Start of SUPPLIED RECORDS

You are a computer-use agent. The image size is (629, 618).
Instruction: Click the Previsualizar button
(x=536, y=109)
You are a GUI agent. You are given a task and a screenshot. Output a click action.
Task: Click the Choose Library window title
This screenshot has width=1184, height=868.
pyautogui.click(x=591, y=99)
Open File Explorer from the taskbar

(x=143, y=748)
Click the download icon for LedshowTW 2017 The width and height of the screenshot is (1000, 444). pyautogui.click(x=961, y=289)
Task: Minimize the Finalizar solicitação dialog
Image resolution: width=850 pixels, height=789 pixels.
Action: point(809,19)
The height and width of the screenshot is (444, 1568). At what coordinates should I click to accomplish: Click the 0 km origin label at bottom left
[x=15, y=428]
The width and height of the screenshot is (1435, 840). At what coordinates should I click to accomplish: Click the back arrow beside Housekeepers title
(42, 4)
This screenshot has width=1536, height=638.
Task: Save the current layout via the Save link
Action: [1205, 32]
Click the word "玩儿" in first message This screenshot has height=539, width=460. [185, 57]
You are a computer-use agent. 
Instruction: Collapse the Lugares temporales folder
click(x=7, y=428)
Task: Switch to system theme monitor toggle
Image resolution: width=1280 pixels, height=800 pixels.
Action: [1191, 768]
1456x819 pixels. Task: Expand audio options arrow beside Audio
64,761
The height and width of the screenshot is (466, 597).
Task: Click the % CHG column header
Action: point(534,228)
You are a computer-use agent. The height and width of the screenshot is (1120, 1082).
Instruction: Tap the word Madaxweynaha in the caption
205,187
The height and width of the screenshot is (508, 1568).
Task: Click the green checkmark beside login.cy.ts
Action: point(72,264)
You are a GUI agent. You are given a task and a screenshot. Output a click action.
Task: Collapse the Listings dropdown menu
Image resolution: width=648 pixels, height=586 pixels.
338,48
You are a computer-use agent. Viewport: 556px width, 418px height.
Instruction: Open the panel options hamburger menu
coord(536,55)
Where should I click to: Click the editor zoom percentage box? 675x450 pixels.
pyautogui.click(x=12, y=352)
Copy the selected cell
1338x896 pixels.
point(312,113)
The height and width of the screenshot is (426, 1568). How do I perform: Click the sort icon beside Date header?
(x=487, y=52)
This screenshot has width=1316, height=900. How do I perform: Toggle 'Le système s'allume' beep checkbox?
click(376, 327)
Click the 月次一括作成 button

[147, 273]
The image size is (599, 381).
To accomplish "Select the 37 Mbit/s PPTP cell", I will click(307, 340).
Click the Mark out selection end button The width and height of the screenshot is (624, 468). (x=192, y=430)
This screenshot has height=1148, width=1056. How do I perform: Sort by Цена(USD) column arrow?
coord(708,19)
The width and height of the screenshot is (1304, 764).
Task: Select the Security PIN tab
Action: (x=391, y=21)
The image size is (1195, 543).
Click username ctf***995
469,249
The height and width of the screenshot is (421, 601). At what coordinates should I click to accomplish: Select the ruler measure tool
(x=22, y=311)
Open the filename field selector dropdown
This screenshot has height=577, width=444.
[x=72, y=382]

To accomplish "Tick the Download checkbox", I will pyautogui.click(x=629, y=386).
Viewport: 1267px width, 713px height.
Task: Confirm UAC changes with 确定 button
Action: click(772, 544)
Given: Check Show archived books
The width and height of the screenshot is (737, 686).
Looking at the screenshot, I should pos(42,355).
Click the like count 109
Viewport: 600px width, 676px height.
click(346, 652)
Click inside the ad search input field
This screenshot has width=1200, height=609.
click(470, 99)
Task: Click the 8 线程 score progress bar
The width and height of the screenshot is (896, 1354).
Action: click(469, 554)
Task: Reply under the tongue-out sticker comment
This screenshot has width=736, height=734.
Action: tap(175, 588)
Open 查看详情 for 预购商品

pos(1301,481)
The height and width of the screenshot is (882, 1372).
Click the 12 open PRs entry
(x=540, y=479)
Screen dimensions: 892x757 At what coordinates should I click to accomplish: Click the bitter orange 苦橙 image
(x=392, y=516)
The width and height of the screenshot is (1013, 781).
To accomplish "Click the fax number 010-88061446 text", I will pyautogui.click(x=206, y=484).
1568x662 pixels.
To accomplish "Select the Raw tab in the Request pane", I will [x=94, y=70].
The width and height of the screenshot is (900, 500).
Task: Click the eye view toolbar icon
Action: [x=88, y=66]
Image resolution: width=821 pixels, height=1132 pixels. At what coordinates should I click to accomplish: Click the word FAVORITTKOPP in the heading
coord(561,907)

End of SUPPLIED RECORDS

◆ WORK ITEM ◆
In this exercise, the data above is to be printed exactly.

◆ ANSWER SPACE ◆
You are a computer-use agent. The image size is (629, 618).
Instruction: Click the Previsualizar button
(x=536, y=109)
You are a GUI agent. You are given a task and a screenshot. Output a click action.
Task: Click the Choose Library window title
This screenshot has width=1184, height=868.
pyautogui.click(x=591, y=99)
Open File Explorer from the taskbar

(x=143, y=748)
Click the download icon for LedshowTW 2017 The width and height of the screenshot is (1000, 444). pyautogui.click(x=961, y=289)
Task: Minimize the Finalizar solicitação dialog
Image resolution: width=850 pixels, height=789 pixels.
Action: point(809,19)
The height and width of the screenshot is (444, 1568). At what coordinates should I click to accomplish: Click the 0 km origin label at bottom left
[x=15, y=428]
The width and height of the screenshot is (1435, 840). At what coordinates should I click to accomplish: Click the back arrow beside Housekeepers title
(42, 4)
This screenshot has width=1536, height=638.
Task: Save the current layout via the Save link
Action: [1205, 32]
Click the word "玩儿" in first message This screenshot has height=539, width=460. [185, 57]
You are a computer-use agent. 
Instruction: Collapse the Lugares temporales folder
click(x=7, y=428)
Task: Switch to system theme monitor toggle
Image resolution: width=1280 pixels, height=800 pixels.
Action: [1191, 768]
1456x819 pixels. Task: Expand audio options arrow beside Audio
64,761
The height and width of the screenshot is (466, 597).
Task: Click the % CHG column header
Action: point(534,228)
You are a computer-use agent. The height and width of the screenshot is (1120, 1082).
Instruction: Tap the word Madaxweynaha in the caption
205,187
The height and width of the screenshot is (508, 1568).
Task: Click the green checkmark beside login.cy.ts
Action: point(72,264)
You are a GUI agent. You are given a task and a screenshot. Output a click action.
Task: Collapse the Listings dropdown menu
Image resolution: width=648 pixels, height=586 pixels.
338,48
You are a computer-use agent. Viewport: 556px width, 418px height.
Instruction: Open the panel options hamburger menu
coord(536,55)
Where should I click to: Click the editor zoom percentage box? 675x450 pixels.
pyautogui.click(x=12, y=352)
Copy the selected cell
1338x896 pixels.
point(312,113)
The height and width of the screenshot is (426, 1568). How do I perform: Click the sort icon beside Date header?
(x=487, y=52)
This screenshot has width=1316, height=900. How do I perform: Toggle 'Le système s'allume' beep checkbox?
click(376, 327)
Click the 月次一括作成 button

[147, 273]
The image size is (599, 381).
To accomplish "Select the 37 Mbit/s PPTP cell", I will click(307, 340).
Click the Mark out selection end button The width and height of the screenshot is (624, 468). (x=192, y=430)
This screenshot has height=1148, width=1056. How do I perform: Sort by Цена(USD) column arrow?
coord(708,19)
The width and height of the screenshot is (1304, 764).
Task: Select the Security PIN tab
Action: (x=391, y=21)
The image size is (1195, 543).
Click username ctf***995
469,249
The height and width of the screenshot is (421, 601). At what coordinates should I click to accomplish: Select the ruler measure tool
(x=22, y=311)
Open the filename field selector dropdown
This screenshot has height=577, width=444.
[x=72, y=382]

To accomplish "Tick the Download checkbox", I will pyautogui.click(x=629, y=386).
Viewport: 1267px width, 713px height.
Task: Confirm UAC changes with 确定 button
Action: click(772, 544)
Given: Check Show archived books
The width and height of the screenshot is (737, 686).
Looking at the screenshot, I should pos(42,355).
Click the like count 109
Viewport: 600px width, 676px height.
click(346, 652)
Click inside the ad search input field
This screenshot has width=1200, height=609.
click(470, 99)
Task: Click the 8 线程 score progress bar
The width and height of the screenshot is (896, 1354).
Action: click(469, 554)
Task: Reply under the tongue-out sticker comment
This screenshot has width=736, height=734.
Action: tap(175, 588)
Open 查看详情 for 预购商品

pos(1301,481)
The height and width of the screenshot is (882, 1372).
Click the 12 open PRs entry
(x=540, y=479)
Screen dimensions: 892x757 At what coordinates should I click to accomplish: Click the bitter orange 苦橙 image
(x=392, y=516)
The width and height of the screenshot is (1013, 781).
To accomplish "Click the fax number 010-88061446 text", I will pyautogui.click(x=206, y=484).
1568x662 pixels.
To accomplish "Select the Raw tab in the Request pane", I will [x=94, y=70].
The width and height of the screenshot is (900, 500).
Task: Click the eye view toolbar icon
Action: [x=88, y=66]
Image resolution: width=821 pixels, height=1132 pixels. At what coordinates should I click to accomplish: Click the word FAVORITTKOPP in the heading
coord(561,907)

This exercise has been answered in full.